**THE RECORDS**

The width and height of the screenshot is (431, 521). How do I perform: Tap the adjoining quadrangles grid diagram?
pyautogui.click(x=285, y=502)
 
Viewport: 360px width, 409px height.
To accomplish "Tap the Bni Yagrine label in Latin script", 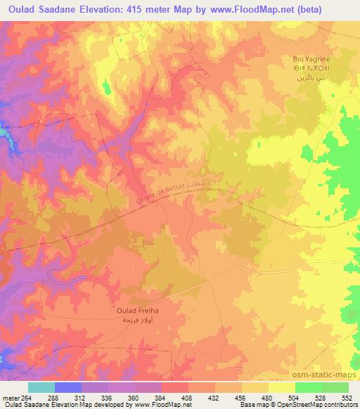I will (311, 59).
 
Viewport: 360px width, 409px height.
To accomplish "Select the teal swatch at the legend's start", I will (41, 387).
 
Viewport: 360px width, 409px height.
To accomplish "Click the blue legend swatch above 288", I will (68, 387).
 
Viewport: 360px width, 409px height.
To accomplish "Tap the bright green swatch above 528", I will (309, 387).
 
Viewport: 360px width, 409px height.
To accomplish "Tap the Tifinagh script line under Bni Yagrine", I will (311, 69).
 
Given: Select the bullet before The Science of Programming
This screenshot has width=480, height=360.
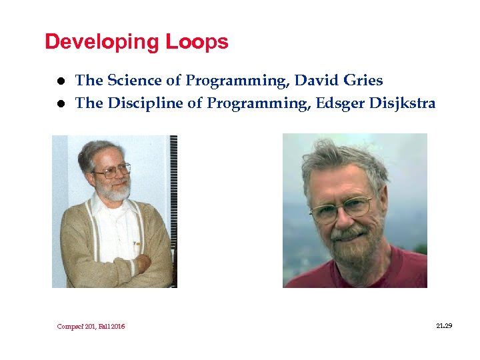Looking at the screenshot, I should [60, 81].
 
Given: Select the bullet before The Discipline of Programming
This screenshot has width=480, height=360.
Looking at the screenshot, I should [60, 103].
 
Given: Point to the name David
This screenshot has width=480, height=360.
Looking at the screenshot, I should [317, 81].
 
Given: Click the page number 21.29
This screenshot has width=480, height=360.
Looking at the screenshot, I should [443, 325].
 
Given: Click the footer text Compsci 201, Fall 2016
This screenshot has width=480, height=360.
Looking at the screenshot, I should [91, 326].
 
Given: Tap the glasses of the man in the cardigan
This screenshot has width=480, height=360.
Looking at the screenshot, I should [112, 171].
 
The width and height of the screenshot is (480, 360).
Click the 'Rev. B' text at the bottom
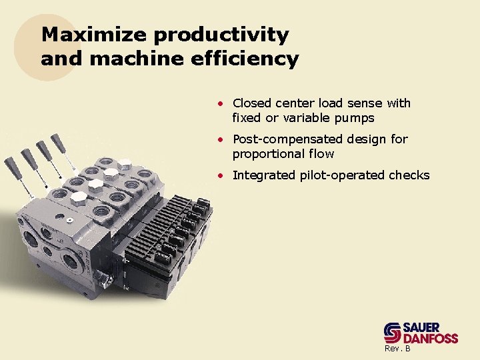click(397, 349)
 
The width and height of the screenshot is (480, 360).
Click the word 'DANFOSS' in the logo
click(431, 338)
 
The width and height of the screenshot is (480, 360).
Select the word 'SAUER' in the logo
click(421, 327)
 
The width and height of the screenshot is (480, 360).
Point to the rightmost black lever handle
click(57, 141)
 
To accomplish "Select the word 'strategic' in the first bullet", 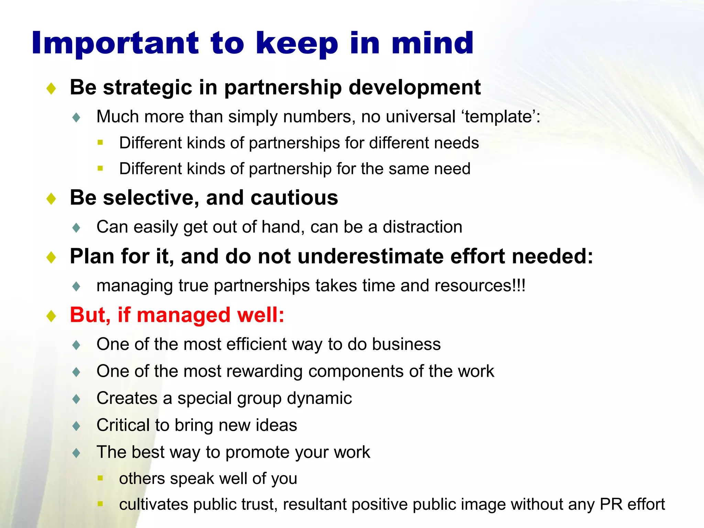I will click(147, 88).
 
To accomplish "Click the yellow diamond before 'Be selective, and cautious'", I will click(51, 198).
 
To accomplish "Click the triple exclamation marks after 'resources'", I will click(519, 286).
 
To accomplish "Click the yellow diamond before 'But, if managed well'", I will click(51, 316).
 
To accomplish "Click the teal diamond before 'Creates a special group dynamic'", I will click(76, 399).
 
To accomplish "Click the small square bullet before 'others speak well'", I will click(100, 478).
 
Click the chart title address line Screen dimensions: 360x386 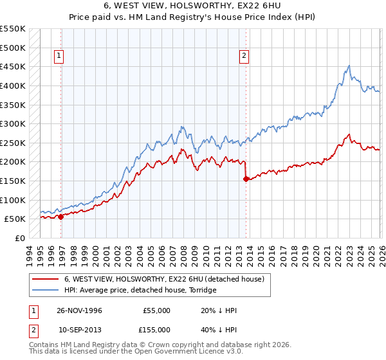point(192,6)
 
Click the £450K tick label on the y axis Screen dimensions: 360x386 point(13,66)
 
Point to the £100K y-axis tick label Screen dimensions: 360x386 point(13,200)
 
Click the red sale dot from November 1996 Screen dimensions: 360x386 point(61,217)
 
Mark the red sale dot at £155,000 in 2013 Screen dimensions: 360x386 point(245,179)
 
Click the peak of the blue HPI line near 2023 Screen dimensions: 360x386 point(349,66)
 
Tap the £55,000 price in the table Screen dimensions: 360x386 point(156,310)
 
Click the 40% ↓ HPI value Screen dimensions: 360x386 point(219,329)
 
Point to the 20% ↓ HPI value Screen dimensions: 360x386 point(219,310)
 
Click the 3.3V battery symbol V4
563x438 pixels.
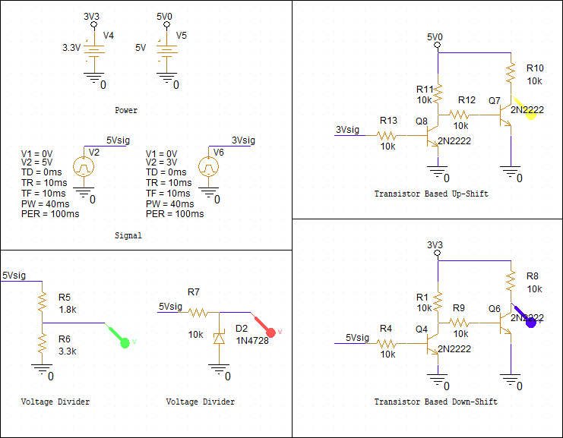tap(94, 50)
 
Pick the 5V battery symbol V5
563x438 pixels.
tap(166, 50)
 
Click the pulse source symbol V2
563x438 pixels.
tap(84, 167)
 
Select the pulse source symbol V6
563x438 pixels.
tap(209, 167)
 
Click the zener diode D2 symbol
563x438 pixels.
tap(219, 338)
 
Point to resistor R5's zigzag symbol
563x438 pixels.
tap(43, 301)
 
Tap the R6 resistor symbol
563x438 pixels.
tap(43, 343)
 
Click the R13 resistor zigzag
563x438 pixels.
tap(386, 136)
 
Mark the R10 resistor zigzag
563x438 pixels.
tap(511, 73)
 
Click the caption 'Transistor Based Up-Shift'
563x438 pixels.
tap(432, 194)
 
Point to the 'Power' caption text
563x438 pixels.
tap(126, 110)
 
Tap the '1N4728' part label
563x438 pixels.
tap(252, 340)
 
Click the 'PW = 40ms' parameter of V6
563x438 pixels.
tap(170, 203)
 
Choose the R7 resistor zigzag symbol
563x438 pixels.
tap(198, 313)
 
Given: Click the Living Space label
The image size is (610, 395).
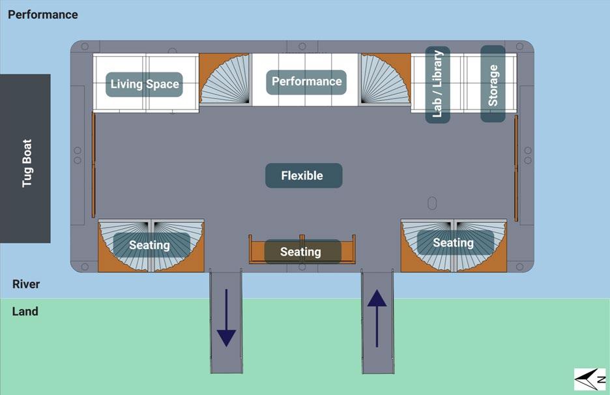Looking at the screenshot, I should coord(144,84).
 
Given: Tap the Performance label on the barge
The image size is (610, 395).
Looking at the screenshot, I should coord(306,81).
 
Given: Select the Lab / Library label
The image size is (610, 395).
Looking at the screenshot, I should coord(437,84).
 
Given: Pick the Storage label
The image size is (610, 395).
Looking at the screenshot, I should coord(493,84).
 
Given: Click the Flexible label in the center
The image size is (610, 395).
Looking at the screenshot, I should coord(302,175).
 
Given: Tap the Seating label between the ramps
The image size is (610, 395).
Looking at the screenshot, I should coord(301,252).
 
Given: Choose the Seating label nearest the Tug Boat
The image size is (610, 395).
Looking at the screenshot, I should coord(150,245).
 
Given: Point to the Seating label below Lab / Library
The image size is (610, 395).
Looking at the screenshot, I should coord(453,243).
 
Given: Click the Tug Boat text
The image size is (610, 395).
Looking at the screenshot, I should coord(27,163).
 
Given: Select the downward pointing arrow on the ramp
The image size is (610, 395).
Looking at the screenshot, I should coord(225,318).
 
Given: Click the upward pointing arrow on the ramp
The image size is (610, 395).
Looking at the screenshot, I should coord(377,318).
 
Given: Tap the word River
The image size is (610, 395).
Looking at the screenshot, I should coord(26,284).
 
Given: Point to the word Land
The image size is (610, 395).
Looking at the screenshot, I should coord(25,312).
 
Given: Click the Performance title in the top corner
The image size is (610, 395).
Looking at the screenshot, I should coord(43,14).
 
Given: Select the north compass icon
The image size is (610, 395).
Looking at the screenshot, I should coord(590,379).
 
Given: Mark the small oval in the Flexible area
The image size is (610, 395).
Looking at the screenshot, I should coord(431,202).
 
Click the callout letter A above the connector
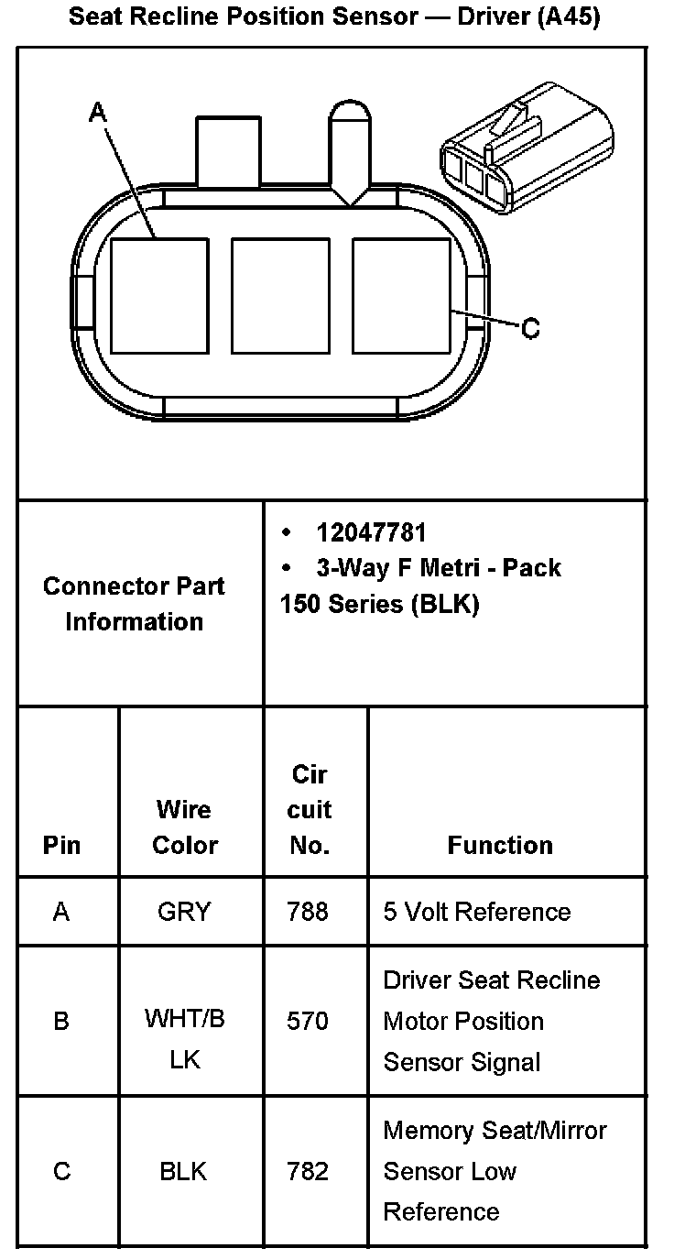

**BRIEF**
Change "symbol" to "icon" in the stretch of rows above from the line containing "Point to the 20%" through the line containing "tap(43, 301)", and give that stretch again with all else unchanged. Leave the pictures out.

**FINISHED EXERCISE**
Point to the 20% ↓ HPI value Screen dimensions: 360x386 point(219,310)
 
Click the 3.3V battery icon V4
563x438 pixels.
tap(94, 50)
 
Pick the 5V battery icon V5
563x438 pixels.
tap(166, 50)
 
Click the pulse source icon V2
563x438 pixels.
tap(84, 167)
 
Select the pulse source icon V6
563x438 pixels.
tap(209, 167)
 
Click the zener diode D2 icon
563x438 pixels.
tap(219, 338)
 
Point to resistor R5's zigzag icon
563x438 pixels.
tap(43, 301)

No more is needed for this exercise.